Exploring and Regulating Heteroatom-Electronegativity-Associated with Ring Aromaticity and Excited State Intramolecular Proton Transfer Mechanism for Benzothiazole-Based Fluorophore

A novel fluorophore 2-(2′-hydroxy-5′-benzaldehyde phenyl) benzothiazole (HBBT) with excited state intramolecular proton transfer (ESIPT) characteristics, showing good selectivity for Cu+/Cu2+ ions had been synthesized experimentally (Molecules 2022, 27, 7678). However, its ESIPT mechanism and fluorescent performance related to atomic substituents have not been investigated systematically. In this work, two HBBT derivatives, 2-(2′-hydroxy-5′-benzaldehyde phenyl)benzoimidazole (HBBI) and 2-(2′-hydroxy-5′-benzaldehyde phenyl)benzopyrrole (HBBP), were obtained by respectively using −NH and −CH2 groups in place of the sulfur atom in the thiazole ring. The absorption/emission spectra and ring aromaticity as well as ESIPT processes of HBBT and its derivatives were studied using density functional theory (DFT) and time-dependent DFT (TD-DFT). The simulated absorption and fluorescence wavelengths of HBBT agreed well with the corresponding values obtained in the experiment.
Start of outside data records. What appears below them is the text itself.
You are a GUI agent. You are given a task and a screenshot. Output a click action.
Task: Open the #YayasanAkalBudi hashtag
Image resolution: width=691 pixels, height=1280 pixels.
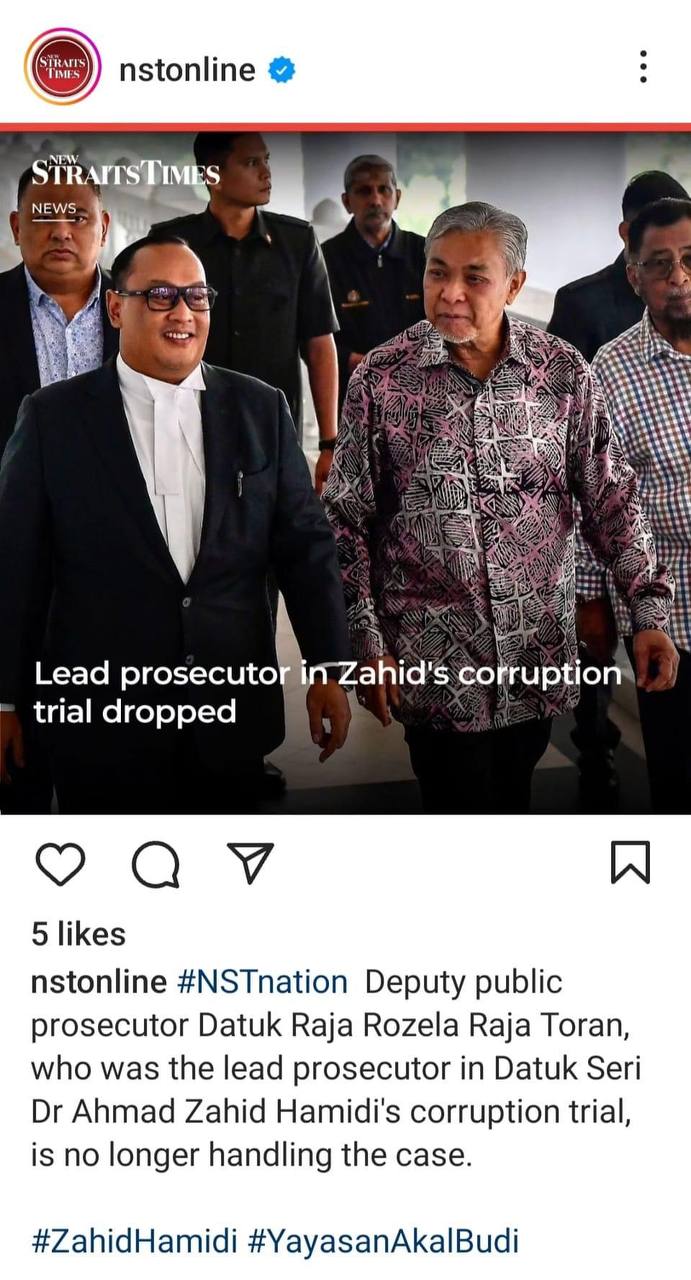[383, 1242]
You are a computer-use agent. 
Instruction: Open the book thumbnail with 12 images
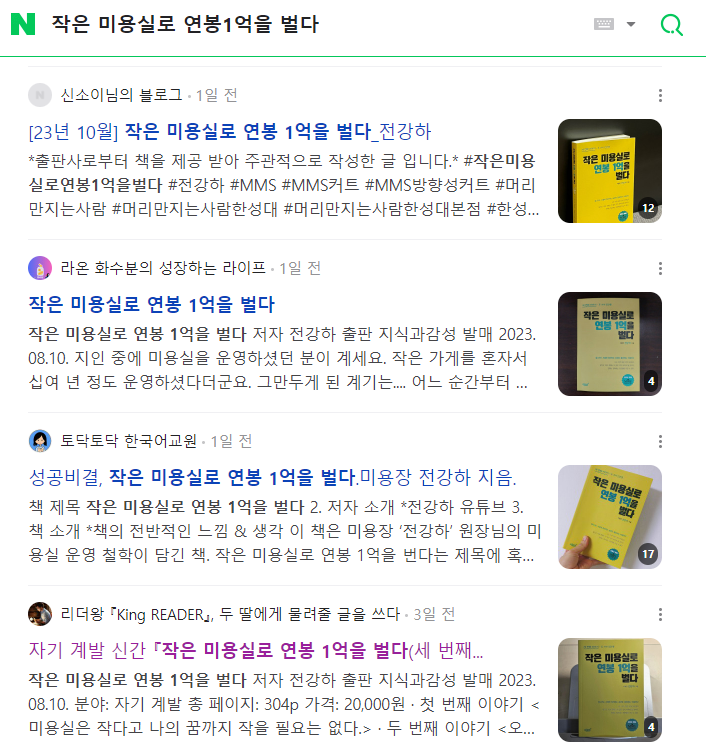click(610, 171)
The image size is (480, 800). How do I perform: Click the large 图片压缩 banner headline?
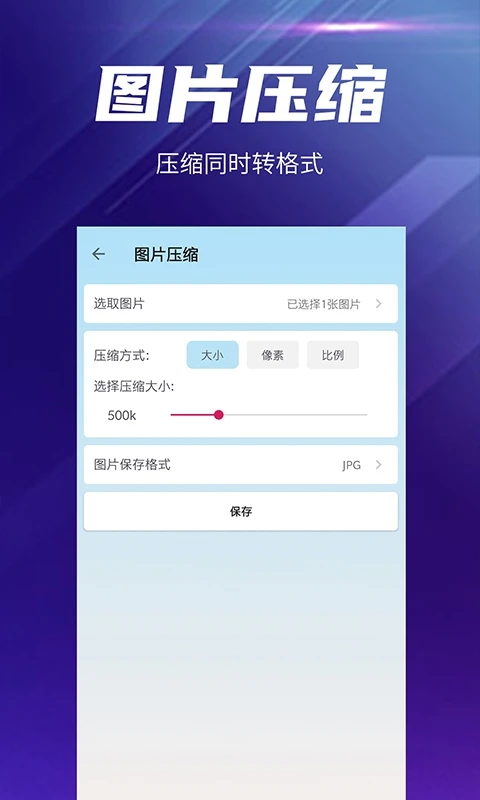(241, 94)

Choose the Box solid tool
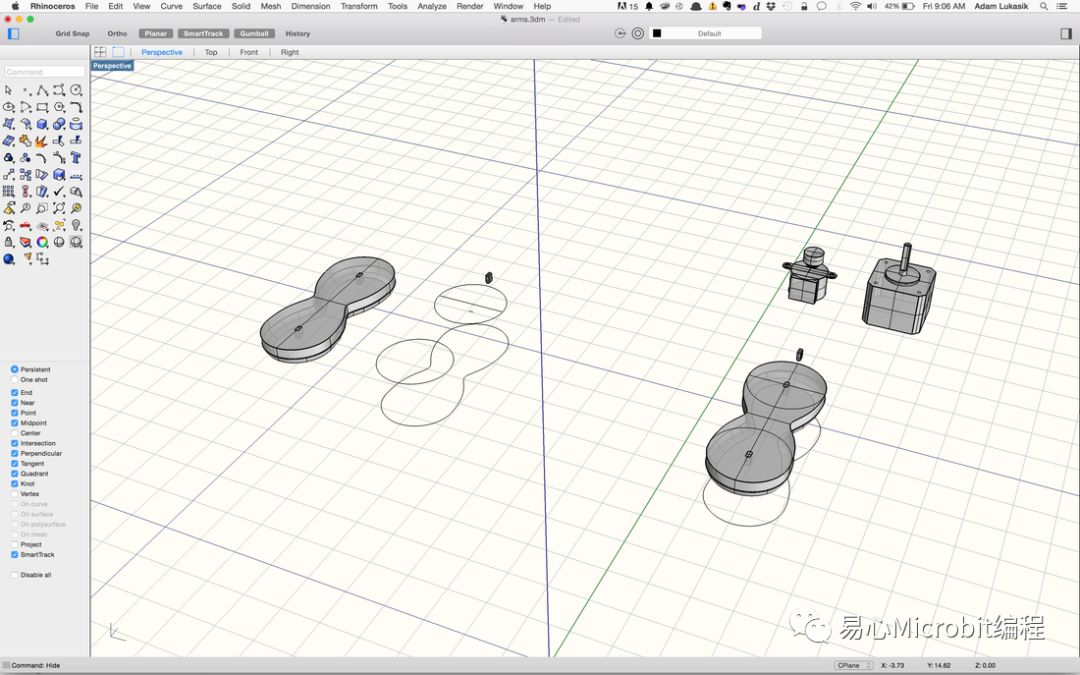(x=42, y=124)
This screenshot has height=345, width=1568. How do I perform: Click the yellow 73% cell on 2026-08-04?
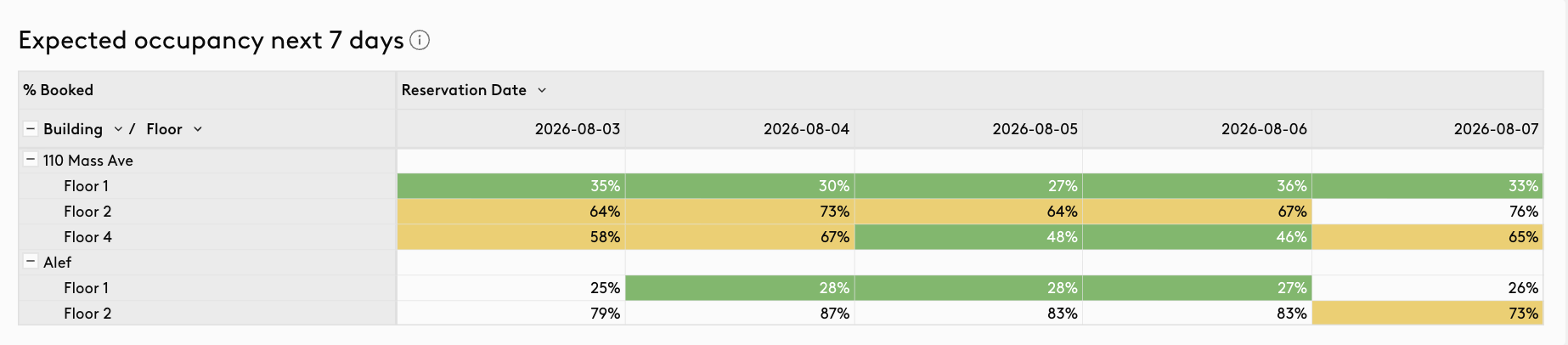pyautogui.click(x=740, y=212)
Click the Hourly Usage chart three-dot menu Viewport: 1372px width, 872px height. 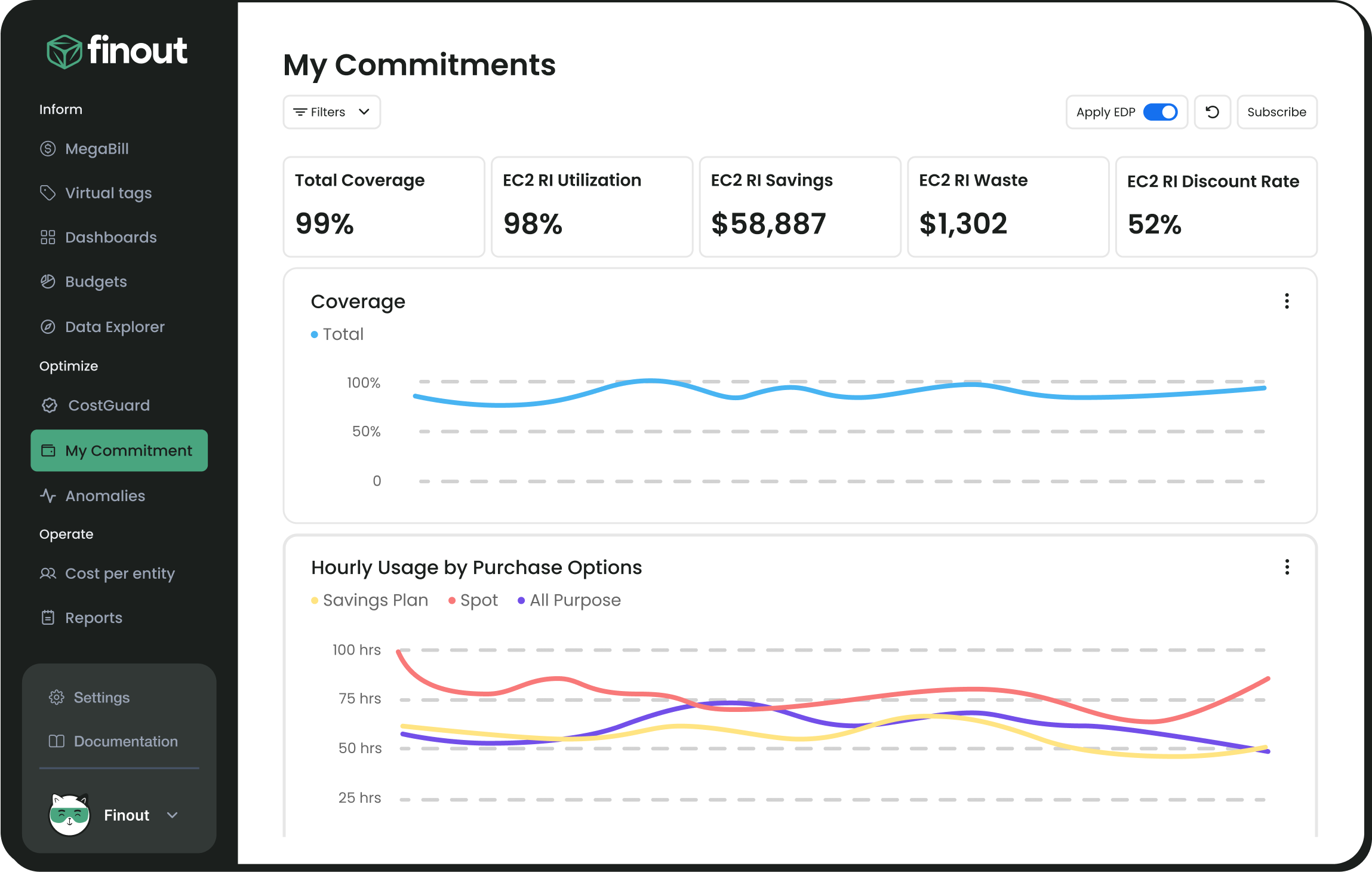click(1287, 567)
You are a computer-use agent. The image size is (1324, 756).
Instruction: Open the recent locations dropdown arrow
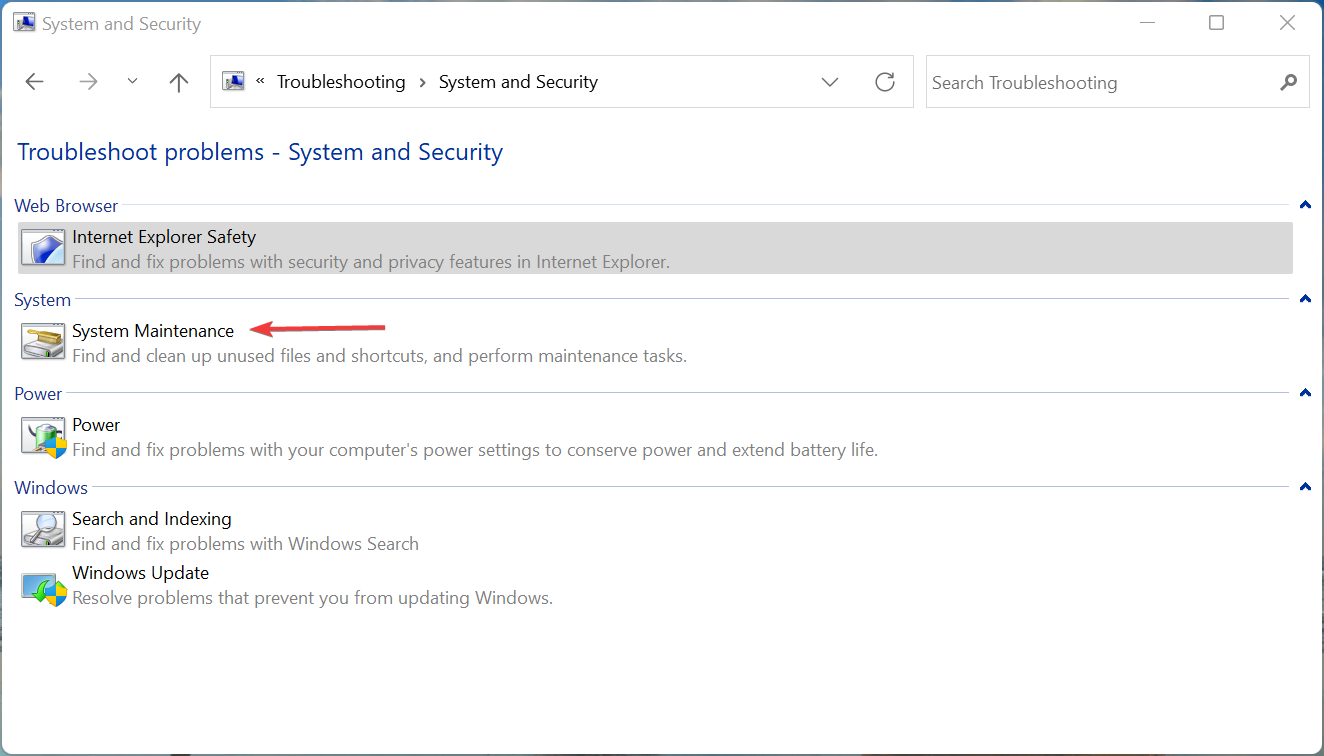[x=133, y=82]
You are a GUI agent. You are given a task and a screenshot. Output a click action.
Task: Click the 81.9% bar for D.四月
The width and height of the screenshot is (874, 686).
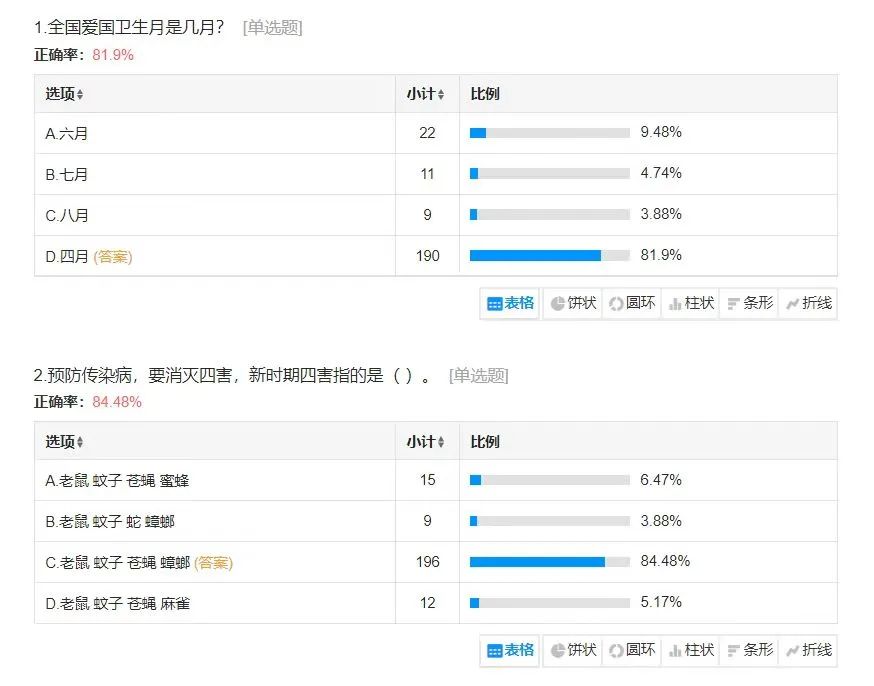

According to the analyses of geometry structures, electron densities, and infrared vibration frequencies, the intramolecular hydrogen bond becomes stronger upon light excitation. The frontier molecular orbitals were analyzed via establishing potential energy curves, and the ESIPT behavior was described deeply. Obviously, the NH–substitution makes ring 4 more aromatic, while the CH2–substitution changes ring 4 from aromatic to antiaromatic. The ESIPT process helps to alleviate the excited state antiaromaticity. The greater the antiaromaticity of the S1 state normal form, the higher the barrier of ESIPT.